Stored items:

[Start of section]

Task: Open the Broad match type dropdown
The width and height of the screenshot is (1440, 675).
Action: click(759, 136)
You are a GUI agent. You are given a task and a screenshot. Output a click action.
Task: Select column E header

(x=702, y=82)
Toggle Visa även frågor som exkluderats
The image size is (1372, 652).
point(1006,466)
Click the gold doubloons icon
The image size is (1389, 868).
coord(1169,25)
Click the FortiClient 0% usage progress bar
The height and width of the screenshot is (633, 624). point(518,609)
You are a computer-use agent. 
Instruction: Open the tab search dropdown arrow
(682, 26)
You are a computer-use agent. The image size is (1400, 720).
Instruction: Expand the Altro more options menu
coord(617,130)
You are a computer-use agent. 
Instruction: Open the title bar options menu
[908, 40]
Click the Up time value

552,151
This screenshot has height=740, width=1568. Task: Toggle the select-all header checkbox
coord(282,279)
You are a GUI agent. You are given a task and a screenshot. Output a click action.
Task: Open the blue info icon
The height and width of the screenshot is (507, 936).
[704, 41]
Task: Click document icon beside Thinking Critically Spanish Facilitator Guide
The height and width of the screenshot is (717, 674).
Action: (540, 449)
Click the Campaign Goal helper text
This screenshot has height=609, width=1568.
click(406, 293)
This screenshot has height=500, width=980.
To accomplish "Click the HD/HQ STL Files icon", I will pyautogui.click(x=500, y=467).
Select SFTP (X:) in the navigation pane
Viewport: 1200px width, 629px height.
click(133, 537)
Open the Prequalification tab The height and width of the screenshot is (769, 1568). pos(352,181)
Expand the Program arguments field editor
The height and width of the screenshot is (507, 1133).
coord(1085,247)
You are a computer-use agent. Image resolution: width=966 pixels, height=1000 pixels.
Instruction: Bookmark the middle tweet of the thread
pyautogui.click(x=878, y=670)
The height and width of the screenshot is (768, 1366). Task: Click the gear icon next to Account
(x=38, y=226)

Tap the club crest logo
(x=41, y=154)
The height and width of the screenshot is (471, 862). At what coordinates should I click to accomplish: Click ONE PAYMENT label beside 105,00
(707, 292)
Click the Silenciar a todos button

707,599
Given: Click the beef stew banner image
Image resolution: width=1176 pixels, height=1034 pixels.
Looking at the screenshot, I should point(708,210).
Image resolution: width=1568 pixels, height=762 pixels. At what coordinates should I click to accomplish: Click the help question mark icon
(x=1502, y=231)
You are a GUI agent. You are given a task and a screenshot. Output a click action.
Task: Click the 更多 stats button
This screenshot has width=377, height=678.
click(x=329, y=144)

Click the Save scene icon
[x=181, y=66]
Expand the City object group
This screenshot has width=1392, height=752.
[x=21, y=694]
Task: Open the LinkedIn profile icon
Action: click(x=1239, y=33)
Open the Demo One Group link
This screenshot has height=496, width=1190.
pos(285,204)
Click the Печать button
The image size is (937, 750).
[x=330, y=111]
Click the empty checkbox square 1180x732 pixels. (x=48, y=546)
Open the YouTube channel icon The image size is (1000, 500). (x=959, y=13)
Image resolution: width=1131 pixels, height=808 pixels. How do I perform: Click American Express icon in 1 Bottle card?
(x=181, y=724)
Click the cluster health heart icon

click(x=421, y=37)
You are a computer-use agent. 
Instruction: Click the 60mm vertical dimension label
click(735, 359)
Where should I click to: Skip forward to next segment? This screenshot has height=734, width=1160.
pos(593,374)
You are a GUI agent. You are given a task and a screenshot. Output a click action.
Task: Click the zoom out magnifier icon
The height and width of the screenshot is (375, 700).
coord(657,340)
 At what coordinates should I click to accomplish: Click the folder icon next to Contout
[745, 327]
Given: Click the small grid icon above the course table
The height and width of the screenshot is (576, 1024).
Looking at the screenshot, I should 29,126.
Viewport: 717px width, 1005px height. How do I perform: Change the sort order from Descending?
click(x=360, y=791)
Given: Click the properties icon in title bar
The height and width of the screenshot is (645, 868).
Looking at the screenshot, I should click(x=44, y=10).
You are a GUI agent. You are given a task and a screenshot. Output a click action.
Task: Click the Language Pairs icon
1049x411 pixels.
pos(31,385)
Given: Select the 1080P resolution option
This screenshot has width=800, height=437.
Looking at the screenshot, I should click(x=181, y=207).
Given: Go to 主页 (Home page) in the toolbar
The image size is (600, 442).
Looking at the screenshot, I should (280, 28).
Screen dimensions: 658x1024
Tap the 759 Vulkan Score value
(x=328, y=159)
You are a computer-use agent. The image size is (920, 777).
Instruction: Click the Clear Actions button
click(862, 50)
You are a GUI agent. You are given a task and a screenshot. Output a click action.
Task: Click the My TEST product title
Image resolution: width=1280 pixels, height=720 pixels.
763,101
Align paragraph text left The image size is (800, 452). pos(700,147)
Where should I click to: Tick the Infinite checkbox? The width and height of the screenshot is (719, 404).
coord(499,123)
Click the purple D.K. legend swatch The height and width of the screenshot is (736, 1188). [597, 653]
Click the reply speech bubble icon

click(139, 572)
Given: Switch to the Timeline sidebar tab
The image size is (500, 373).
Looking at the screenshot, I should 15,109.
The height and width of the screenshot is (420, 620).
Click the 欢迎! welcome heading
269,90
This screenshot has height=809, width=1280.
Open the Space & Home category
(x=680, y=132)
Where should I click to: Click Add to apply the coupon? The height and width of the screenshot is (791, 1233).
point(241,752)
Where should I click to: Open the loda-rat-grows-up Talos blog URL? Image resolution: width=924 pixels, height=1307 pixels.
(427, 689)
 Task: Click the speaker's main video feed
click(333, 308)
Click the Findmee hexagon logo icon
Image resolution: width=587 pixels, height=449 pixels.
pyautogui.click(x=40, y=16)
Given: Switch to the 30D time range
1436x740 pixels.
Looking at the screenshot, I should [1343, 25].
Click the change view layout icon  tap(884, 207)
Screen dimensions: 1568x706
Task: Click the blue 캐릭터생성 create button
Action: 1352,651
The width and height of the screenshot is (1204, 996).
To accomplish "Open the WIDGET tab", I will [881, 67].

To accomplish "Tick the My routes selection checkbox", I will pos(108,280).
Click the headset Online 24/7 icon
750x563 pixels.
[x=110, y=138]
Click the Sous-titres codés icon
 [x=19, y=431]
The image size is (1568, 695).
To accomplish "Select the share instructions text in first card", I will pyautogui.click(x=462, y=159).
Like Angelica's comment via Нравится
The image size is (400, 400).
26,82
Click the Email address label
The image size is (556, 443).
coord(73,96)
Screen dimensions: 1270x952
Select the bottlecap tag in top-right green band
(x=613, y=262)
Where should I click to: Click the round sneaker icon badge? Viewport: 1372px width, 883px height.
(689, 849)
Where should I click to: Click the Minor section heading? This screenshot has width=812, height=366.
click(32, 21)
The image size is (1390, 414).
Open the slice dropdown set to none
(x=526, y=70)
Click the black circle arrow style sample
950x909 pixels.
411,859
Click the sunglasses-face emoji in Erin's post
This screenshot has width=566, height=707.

[End of section]

Exercise directions:
Lines above that have "Switch": copy each of them.

Exercise result:
Given: Switch to the Timeline sidebar tab
Given: Switch to the 30D time range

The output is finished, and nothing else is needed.